Und die Gefühle dazu.
An der Grenze zum Irrtum liegt die Angst.
Inmitten eines Irrtums herrschen Torheit und Niederlage.
Den eigenen Irrtum zu erkennen verursacht Scham und Schuldgefühle.
Wirklich?
Schauen wir uns das genauer an.
Eine Menge Leute, darunter Aristoteles, halten den Irrtum
für einen interessanten und wertvollen geistigen Vorgang.
In seiner Rhetorik erörtert Aristoteles die Metapher
und sagt, es gibt drei Arten von Wörtern.
Fremdartige, gewöhnliche und metaphorische.
»Fremdartige Wörter verwirren uns einfach;
gewöhnliche vermitteln etwas, das wir schon wissen;
die Metapher aber liefert uns etwas Neues und Frisches«
(Rhetorik, 1410b10–13).
Was ist das Frische an einer Metapher?
Aristoteles sagt, die Metapher erlaubt dem Denken sich selbst dabei zu erleben
wie es einen Fehler macht.
Er stellt sich vor wie das Denken sich über die glatte Oberfläche
gewöhnlicher Sprache bewegt
und diese Oberfläche
wird auf einmal brüchig oder kompliziert.
Unerwartbarkeit taucht auf.
Alles wirkt zunächst sonderbar, widersprüchlich oder falsch.
Dann ergibt es Sinn.
Und in diesem Moment, so Aristoteles,
wendet sich das Denken an sich selbst und sagt:
»Wie wahr! Und doch hatte ich mich geirrt darin!«
Aus dem wahren Irren der Metapher lässt sich etwas lernen.
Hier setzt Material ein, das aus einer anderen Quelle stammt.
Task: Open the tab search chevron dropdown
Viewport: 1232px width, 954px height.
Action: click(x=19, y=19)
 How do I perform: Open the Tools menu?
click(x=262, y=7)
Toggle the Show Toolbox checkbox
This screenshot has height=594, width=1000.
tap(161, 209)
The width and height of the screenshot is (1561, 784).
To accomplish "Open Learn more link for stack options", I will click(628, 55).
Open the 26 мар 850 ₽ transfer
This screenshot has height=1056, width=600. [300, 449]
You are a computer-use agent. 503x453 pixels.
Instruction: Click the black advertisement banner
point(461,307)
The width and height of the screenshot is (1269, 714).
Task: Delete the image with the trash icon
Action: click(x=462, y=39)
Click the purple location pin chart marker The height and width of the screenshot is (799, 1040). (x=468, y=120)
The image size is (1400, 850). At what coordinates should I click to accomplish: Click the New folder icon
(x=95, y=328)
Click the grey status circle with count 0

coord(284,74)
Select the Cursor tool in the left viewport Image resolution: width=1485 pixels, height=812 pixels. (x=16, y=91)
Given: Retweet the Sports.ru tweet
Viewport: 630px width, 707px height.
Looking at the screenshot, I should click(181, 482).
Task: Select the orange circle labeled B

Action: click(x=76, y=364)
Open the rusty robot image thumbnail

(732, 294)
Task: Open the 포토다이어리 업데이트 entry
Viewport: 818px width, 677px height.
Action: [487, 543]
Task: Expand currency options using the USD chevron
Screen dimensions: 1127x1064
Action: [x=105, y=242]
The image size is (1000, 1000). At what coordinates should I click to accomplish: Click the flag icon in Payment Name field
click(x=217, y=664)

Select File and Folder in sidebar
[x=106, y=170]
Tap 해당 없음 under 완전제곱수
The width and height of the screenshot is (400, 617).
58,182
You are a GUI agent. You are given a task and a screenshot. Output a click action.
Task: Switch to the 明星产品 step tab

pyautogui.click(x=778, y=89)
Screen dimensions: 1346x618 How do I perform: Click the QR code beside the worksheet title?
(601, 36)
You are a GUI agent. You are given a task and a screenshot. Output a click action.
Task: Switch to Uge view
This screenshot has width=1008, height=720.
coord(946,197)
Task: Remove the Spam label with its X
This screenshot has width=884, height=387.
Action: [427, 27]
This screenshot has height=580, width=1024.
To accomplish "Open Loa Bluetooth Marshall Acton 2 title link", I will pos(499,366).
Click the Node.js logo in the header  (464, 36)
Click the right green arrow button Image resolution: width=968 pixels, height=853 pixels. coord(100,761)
Nicht nur, dass die Dinge anders sind als sie scheinen,
weshalb wir uns in ihnen irren,
sondern auch, dass diese Irrtümer wertvoll sind.
Nicht abbringen lassen davon, sagt Aristoteles,
hier gibt es viel zu sehen und zu fühlen.
Metaphern lehren das Denken
die eigenen Fehler zu genießen
und etwas zu lernen
aus dem Nebeneinander dessen, was der Fall ist, und was nicht.
Ein chinesisches Sprichwort sagt,
Ein einzelner Pinselstrich schreibt keine zwei Zeichen.
Und doch
macht ein guter Fehler genau das.
Hier ein Beispiel.
Es ist ein Fragment aus der altgriechischen Lyrik,
das einen arithmetischen Fehler enthält.
Der Dichter scheint nicht zu wissen,
dass 2 + 2 = 4.
Alkman Fragment 20:
[?] machte drei Jahreszeiten, Sommer
und Winter und Herbst als die dritte
und als viertes den Frühling wenn es
die Blüten gibt nur genug zu essen gibt
es nicht.
Nun lebte Alkman im 7. Jahrhundert v. Chr. in Sparta.
Sparta war ein armes Land
und es ist unwahrscheinlich, dass Alkman
dort ein wohlhabendes oder wohlgenährtes Leben führte.
Diese Tatsache bildet den Hintergrund für seine Äußerung,
die in den Hunger führt.
Hunger, wenn er dir widerfährt,
fühlt sich immer an wie ein Fehler.
Alkman erlaubt uns diesen Fehler gemeinsam mit ihm
zu erfahren
durch den zielführenden Einsatz einer falschen Rechnung.
Für einen armen Dichter in Sparta, der nichts
mehr in seinem Schrank hat
am Ende des Winters –
für den kommt der Fühling so
als hätte die Naturwirtschaft es sich plötzlich anders überlegt,
als viertes in einer Reihe von dreien,
was seine Arithmetik aus dem Gleichgewicht treibt
und seinen Vers ins Enjambement.
Alkmans Gedicht bricht ab, mitten in einem jambischen Metron,
ohne zu erklären,
woher der Frühling kam
oder warum Zahlen uns nicht dabei helfen,
die Wirklichkeit besser unter Kontrolle zu kriegen.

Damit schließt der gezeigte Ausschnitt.